___ Provided entries ___
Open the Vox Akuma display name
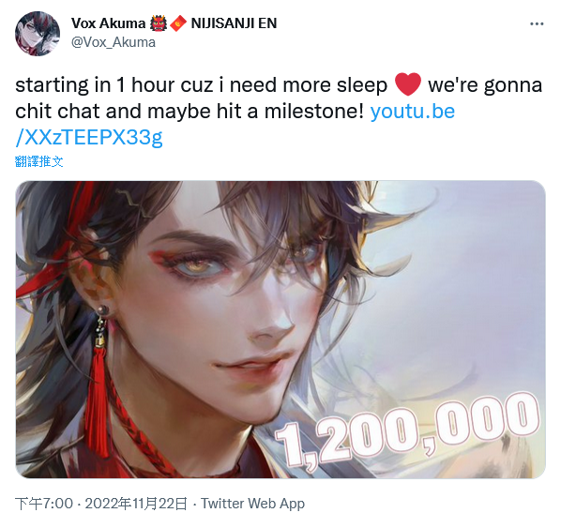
___
___ Provided entries ___
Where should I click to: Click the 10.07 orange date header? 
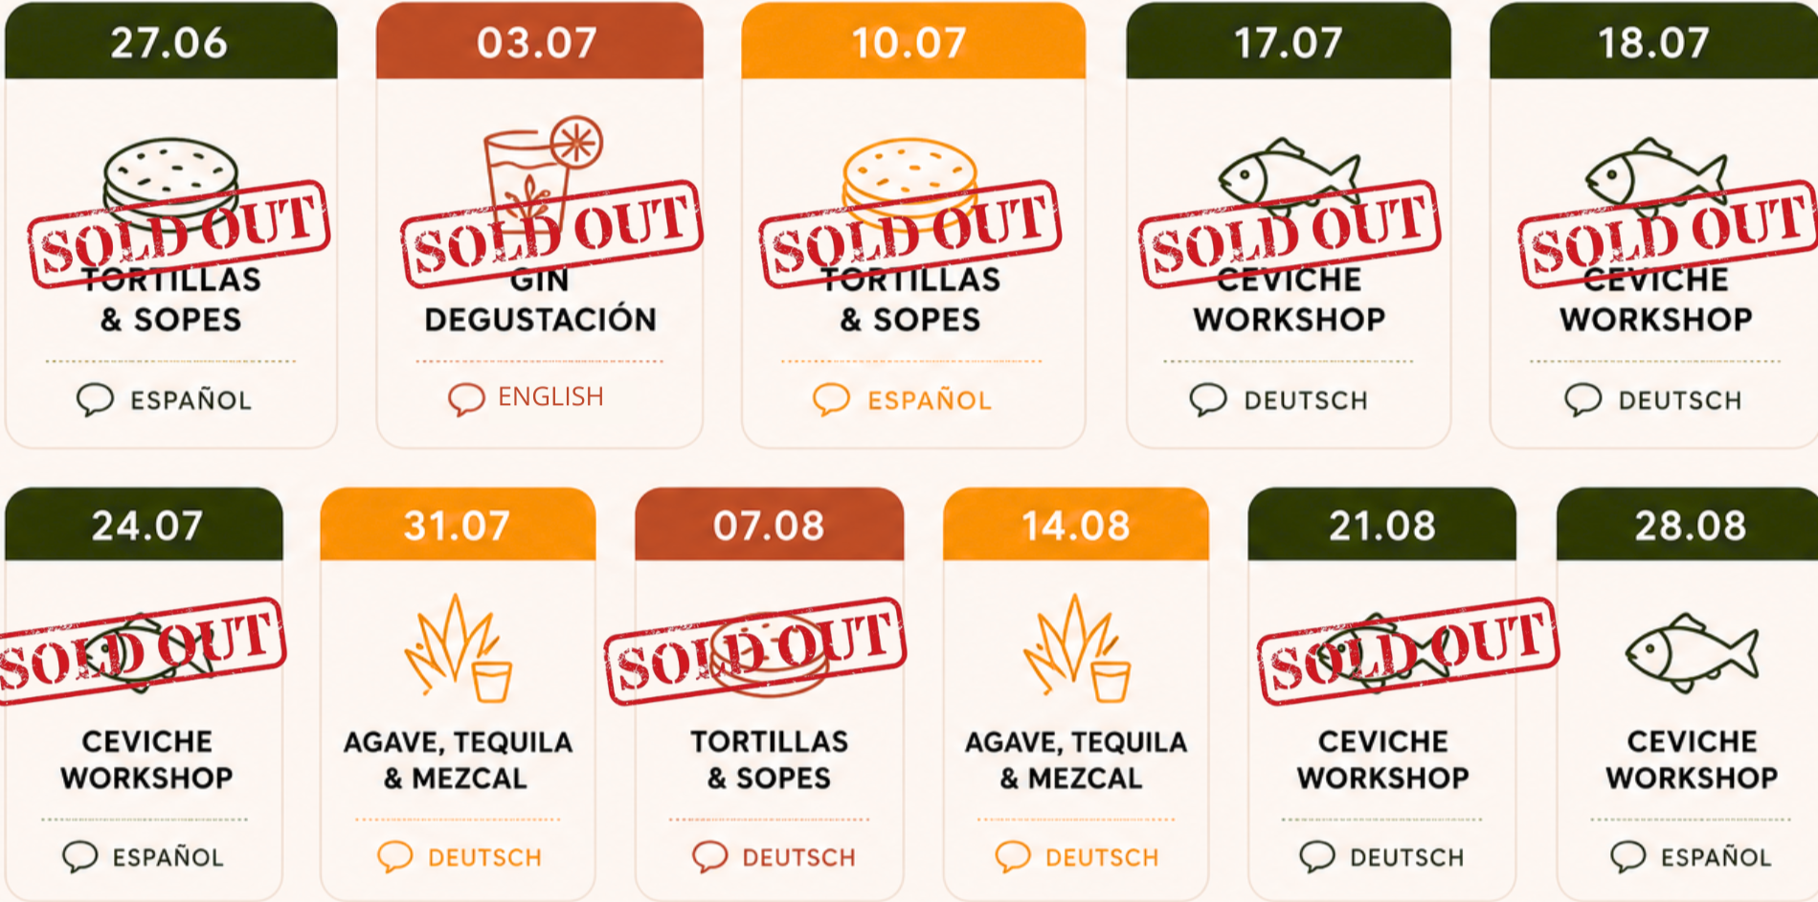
___
___ Provided entries ___
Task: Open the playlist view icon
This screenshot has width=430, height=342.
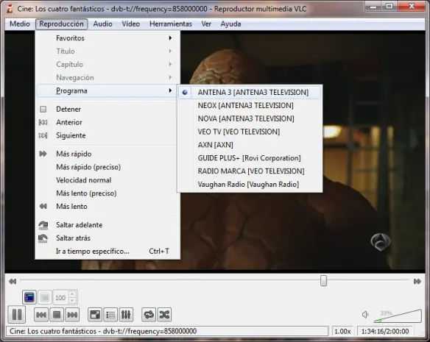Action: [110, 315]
___
Task prompt: Using the listing above, gather each line that holds the string "Open" and copy it.

Result of the exercise:
Open the Vox Akuma display name
Task: Open the playlist view icon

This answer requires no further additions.